C++ vector: push_back an array of int => Does array get copied?

Question

I'm new to C++'s object lifetime, so bear with me.

I have a vector of dynamically allocated arrays of integers: std::vector<int*>

This page says "The content of val is copied (or moved) to the new element."

What I understand from this is that what I push into the array MAY be moved or copied, but when is it moved and when is it copied?

I suspect the valued is copied if it's of primitive types? E.g., int, char, etc?

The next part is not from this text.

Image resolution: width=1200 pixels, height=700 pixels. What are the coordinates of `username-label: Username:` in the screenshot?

And it's copied otherwise? Does that means my array would be "moved"?

===================

EDIT 1: what I'm trying to find out is that suppose I pass the vector into a function. In this function I allocate an array of integers and push it into the vector. Once the function returns and I'm back to the caller, can I still safely access the array that was just pushed into the vector?

EDIT 2: some suggested using vector<vector<int>>, so my question became, if I pass the "parent" vector into some function. In this function, I create the inner vector and push it into the outer vector. When I'm back to the caller, can I still safely access the new inner vector that was just pushed into the outer vector? Something like this:

void foo()
{
    vector<vector<int>> parentV;
    addVect(parentV);

    //Is is safe to access parentV[0][0] here?
}


void addVect(vector<vector<int>> &parentV)
{
    vector<int> child;
    child.push_back(1);
    child.push_back(2);
    parentV.push_back(child);
}

Answer 1

but when is it moved and when is it copied?

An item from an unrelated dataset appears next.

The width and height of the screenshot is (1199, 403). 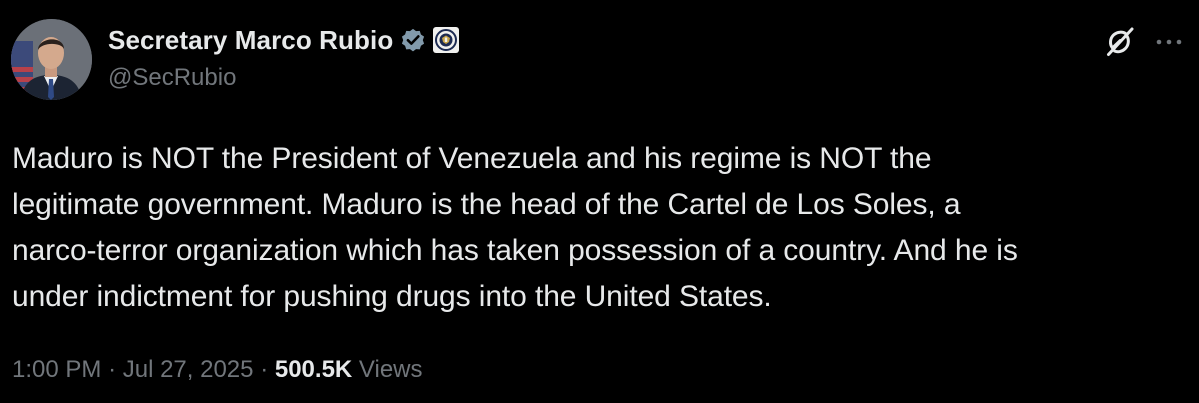 What do you see at coordinates (1119, 42) in the screenshot?
I see `grok-icon` at bounding box center [1119, 42].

It is based on value type that you pass. For example std::vvector::push_back() has 2 overrides:

void push_back( const T& value );   
void push_back( T&& value );

so if you pass a type that can bind to rvalue refence, then second method is called and object is moved. Otherwise first method is called and object is copied.

I suspect the valued is copied if it's of primitive types? E.g., int, char, etc?

No it is based on value type, not if type primitive etc. For example:

 std::vector<Foobar> vec;
 Foobar f;
 vec.push_back( Foobar() ); // temporary binds to rvalue, move
 vec.push_back( f ); // value copied
 vec.push_back( std::move( f ) ); // now f moved

Does that means my array would be "moved"?

No your array cannot be moved. Vector could only move a variable that passed to it. Your variable is a pointer, not array. For raw pointer move is the same as copying one pointer to another.

Answer 2

some suggested using vector>, so my question became, if I pass the "parent" vector into some function. In this function, I create the inner vector and push it into the outer vector. When I'm back to the caller, can I still safely access the new inner vector that was just pushed into the outer vector?

void foo()
{
    vector<vector<int>> parentV;
    addVect(parentV);

    //Is the "child" vector still safe for access here?
}


void addVect(vector<vector<int>> &parentV)
{
    vector<int> child;
    child.push_back(1);
    child.push_back(2);
    parentV.push_back(child);
}

To answer:

Is the "child" vector still safe for access here?

No and yes.

No, not through the name child at least. child is local to addVect and thus foo won't know anything about it. It will be destroyed after addVect returns.

Yes, you can access it's values through parentV since they've been copied to parentV and you're passing parentV as reference.

auto copyOfChild = *parentV.rbegin(); //get the last vector since push_back adds to the end of the vector

or

auto copyOfChild = parentV[parentV.size() - 1]; //get the last vector since push_back adds to the end of the vector

Answer 3

The pointer stored in the vector may be moved, but the address it points to won't, which means your data never move. If you had the actual ints in the vector and then took an address to one of them, that pointer could be invalidated if the vector had to be re-allocated, but since only the pointer is stored in the vector, your actual ints in the arrays will never be relocated.